高知の海は綺麗である。砂浜からでは分からないが、龍王岬から見下ろすと、その綺麗さが良く分かる。
 海岸には桂浜水族館がある。入場料は1,100円。規模は小さい。つい先程まで大海に出ていて、この連休中にしながわ水族館と海遊館に行く身としては、寄る必要はないだろう。
 坂本龍馬記念館もパス。土佐闘犬センターの入場料が1,500円と、敷地の広さに対して割高に感じたのでパス。バスの時間まで間があるので、食事を摂る事にした。食べたのは卵ぶっかけうどん(冷)とかつおごはん。観光地ですから、雰囲気だけ味わえれば良しかと。日本一食べ物の美味しいという高知で、まるで食を堪能しない私は、愚かとしか言いようがない。

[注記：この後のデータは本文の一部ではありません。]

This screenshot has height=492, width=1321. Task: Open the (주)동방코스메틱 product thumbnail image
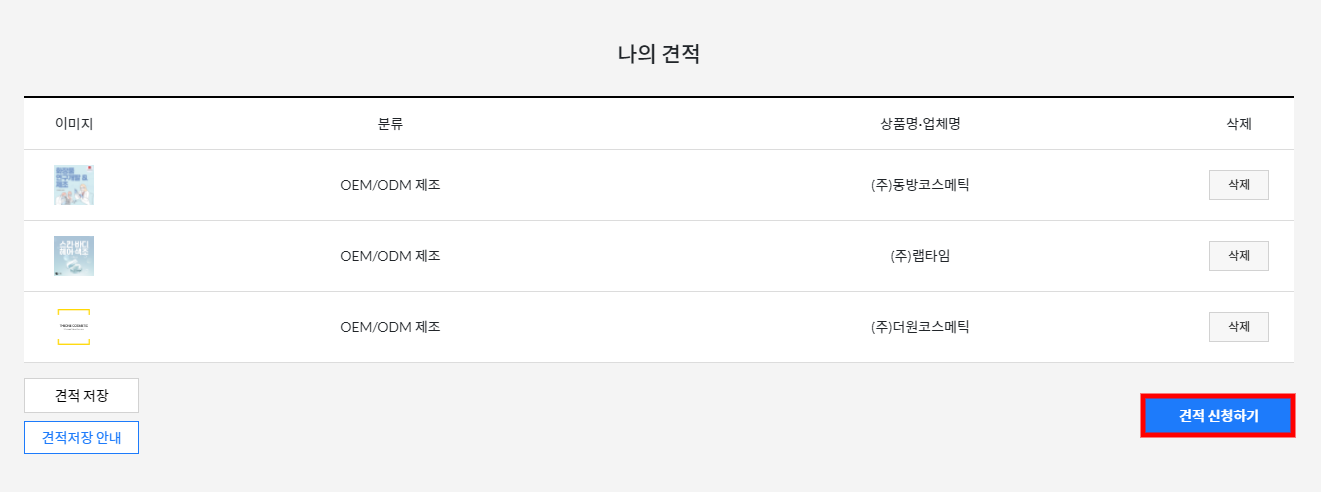point(74,185)
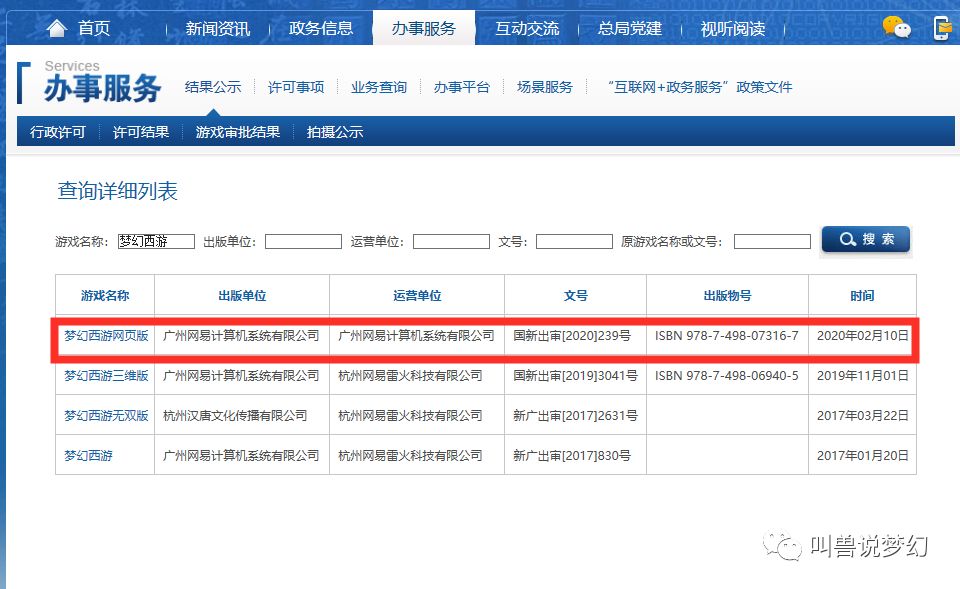Switch to the 许可事项 tab

(295, 87)
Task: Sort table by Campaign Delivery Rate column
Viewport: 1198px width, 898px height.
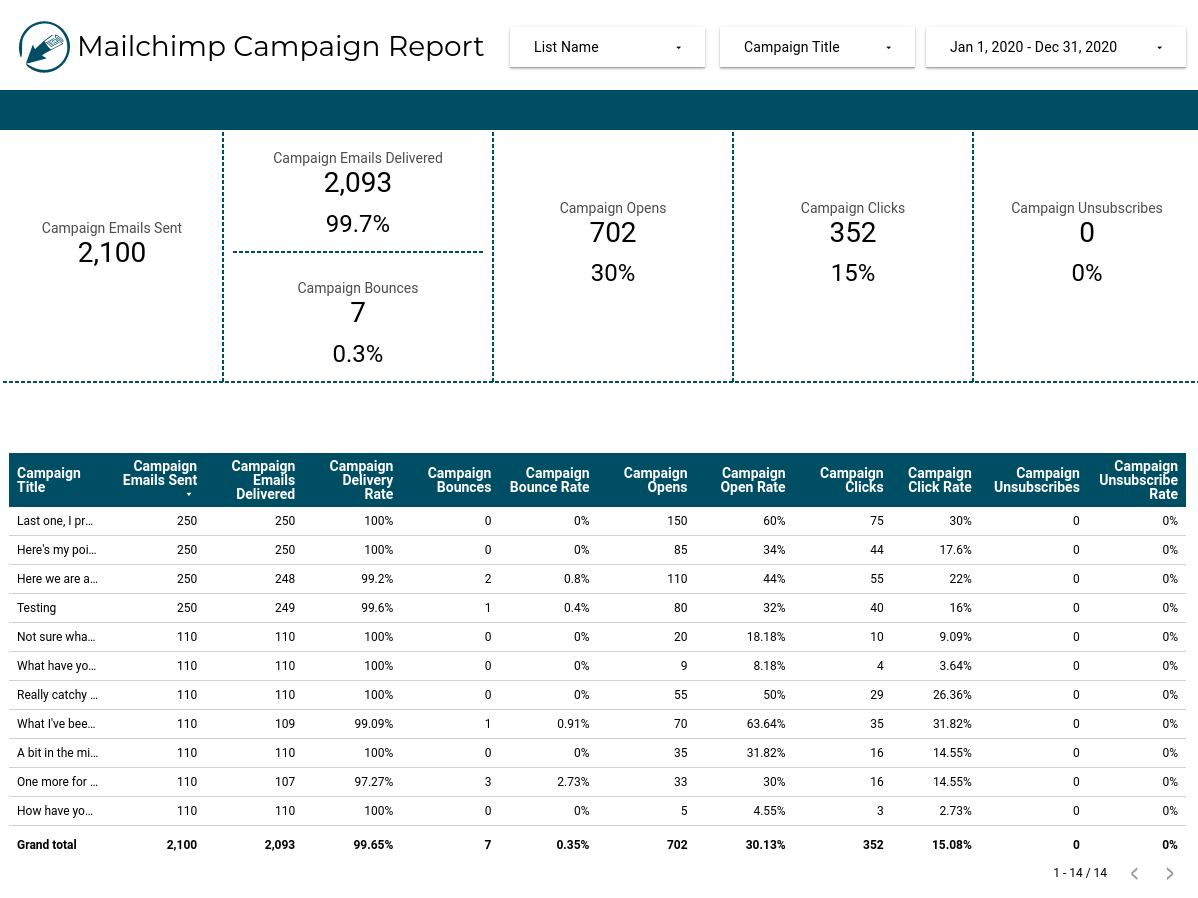Action: 361,479
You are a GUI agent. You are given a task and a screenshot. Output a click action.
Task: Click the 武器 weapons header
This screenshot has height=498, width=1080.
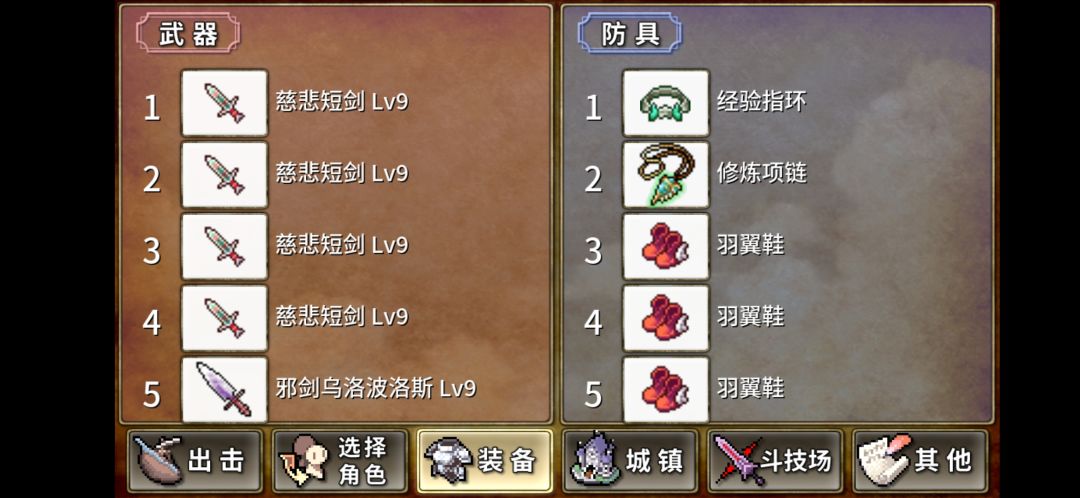click(x=188, y=33)
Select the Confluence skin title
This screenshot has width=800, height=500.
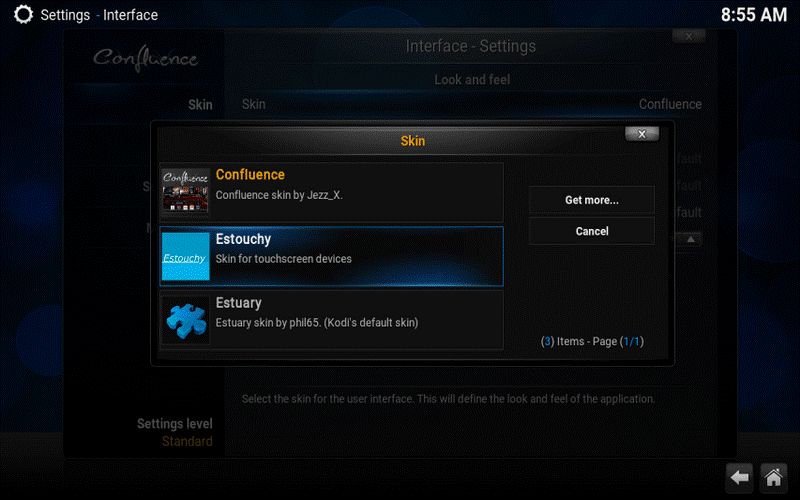[x=250, y=174]
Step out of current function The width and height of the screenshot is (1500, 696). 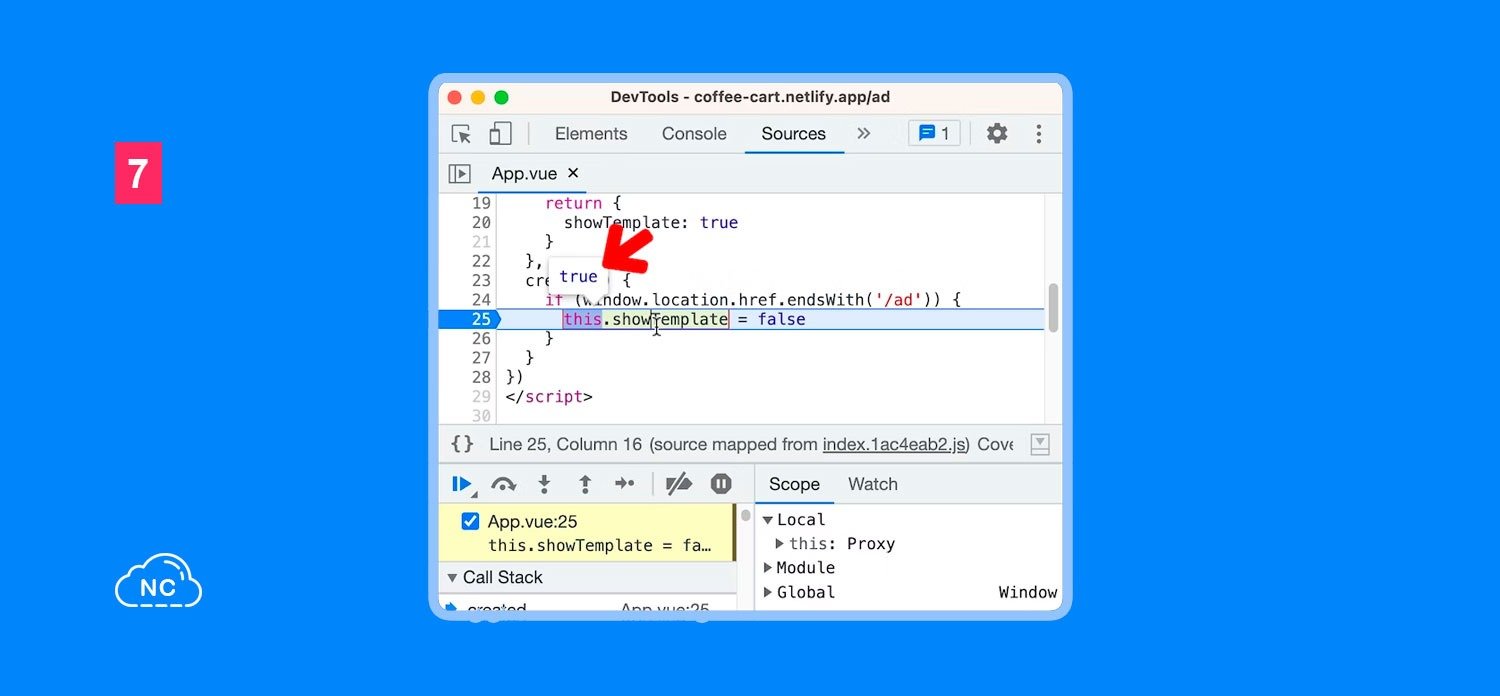585,484
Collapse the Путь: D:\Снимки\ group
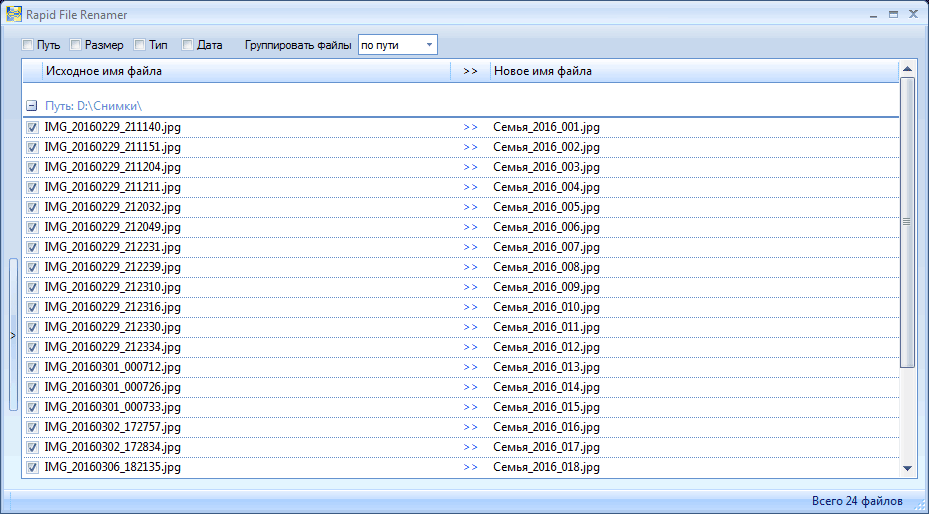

 バスで南はりまやまで戻る。ちなみに料金は560円。着いた頃には15時。はりまやのバス停付近で空港までの乗車券(700円)を購入し、バスの時刻を確認する。とその時、空港行きのバスが来たので乗ってしまった。時間的に早いが、特に行くとこもないし良いだろう。
 空港でレストランに入る。煙草を吸いながらPCをいじりたいからだ。禁煙席のすぐ隣の喫煙席に案内されたが、あまり意味が無い気がしたので、少し離れた席にしてもらった。私は礼儀正しい喫煙者なのである。

 飛行機の中でPCを開き、FileMakerで作業を開始。なんともビジネスマンっぽいではないか。しかし、これが本当に仕事だったら、かなり嫌なものであろう。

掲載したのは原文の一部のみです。